'The show can finish quickly... I just want to enjoy it' - Rob Kearney sits down and talks to his former Ireland team-mate Alan Quinlan
Ahead of today’s eagerly-awaited PRO14 derby with Munster at the Aviva Stadium, Rob Kearney sits down and talks to his former Ireland team-mate Alan Quinlan about life at the top with Leinster and Ireland
Alan Quinlan: Let’s start by going back to the famous chat in Enfield in December, 2008. How did you feel when you challenged us Munster players, saying we were sometimes playing with more passion with Munster than with Ireland? It was a brave, ballsy move, and I admired that about you. I remember thinking, ‘What a cheeky b*****d’, but it took some balls. What drove you and what gave you the confidence to do that?
Rob Kearney: It was a tough one. It was probably taken out of context a small bit. The basis of my point was that when I was looking on watching Munster play in Thomond Park, there was something different there that the national team didn’t have. You were obviously the successful team then, winning European Cups and everything just clicked every time you turned up at Thomond Park.

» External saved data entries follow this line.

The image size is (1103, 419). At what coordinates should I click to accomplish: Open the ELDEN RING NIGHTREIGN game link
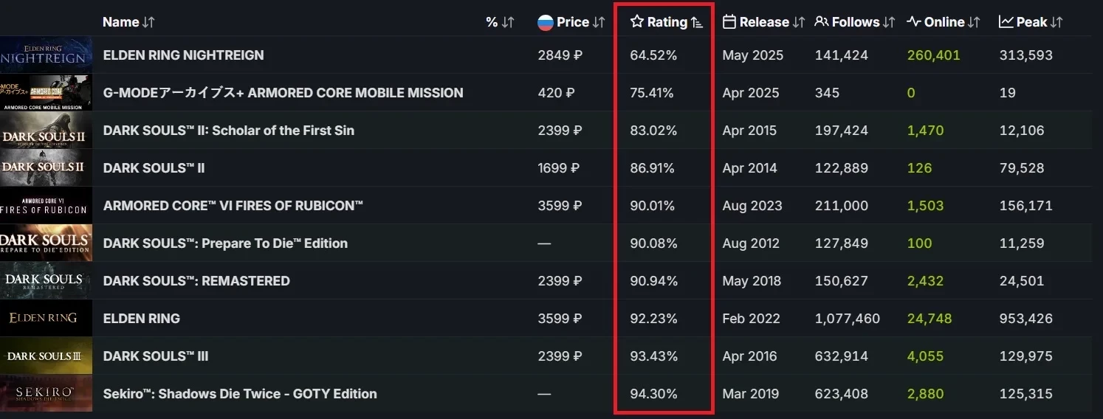183,55
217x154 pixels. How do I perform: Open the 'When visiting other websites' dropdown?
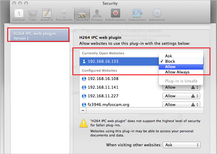[x=182, y=145]
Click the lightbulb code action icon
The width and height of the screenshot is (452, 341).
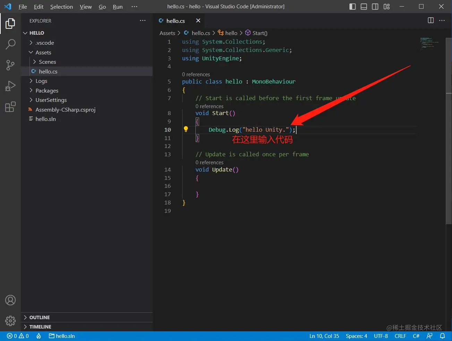186,129
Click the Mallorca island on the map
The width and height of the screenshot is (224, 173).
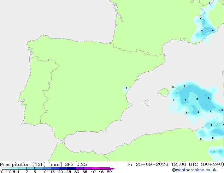[164, 92]
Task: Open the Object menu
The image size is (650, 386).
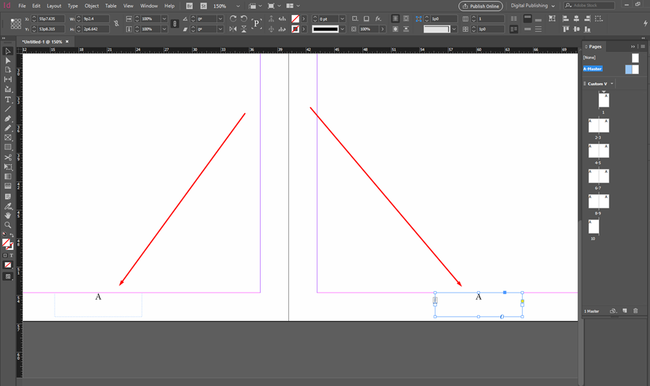Action: [x=92, y=6]
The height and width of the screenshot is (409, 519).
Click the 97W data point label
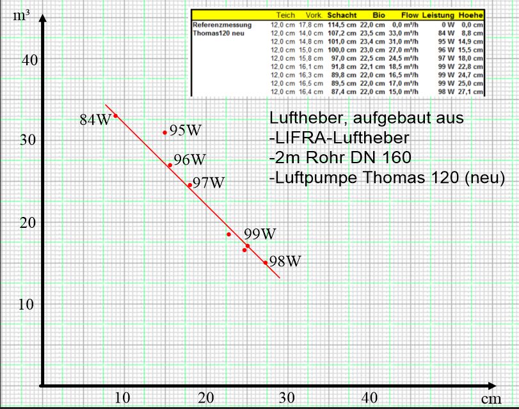209,183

You won, you expected to win, and no other team in the country had that. That was more the point that I was trying to get at, that togetherness that the Munster team had and asking why it didn’t happen for Ireland. I wasn’t specifically having a pop off the Munster lads.
AQ: Yeah, and I think we knew that.
RK: But I knew for the national team to be successful at that moment in time, the national team had to emulate the Munster squad.
AQ: It seems like that is the story that has kind of hung over you. Your motivation to do it was obviously to make Ireland better?
RK: Yeah, but if we had gone out in that 2009 Six Nations and got the wooden spoon, would I have been the villain of Irish rugby for airing the topic?
AQ: Do you think the speech had an effect, do you think it galvanised the group?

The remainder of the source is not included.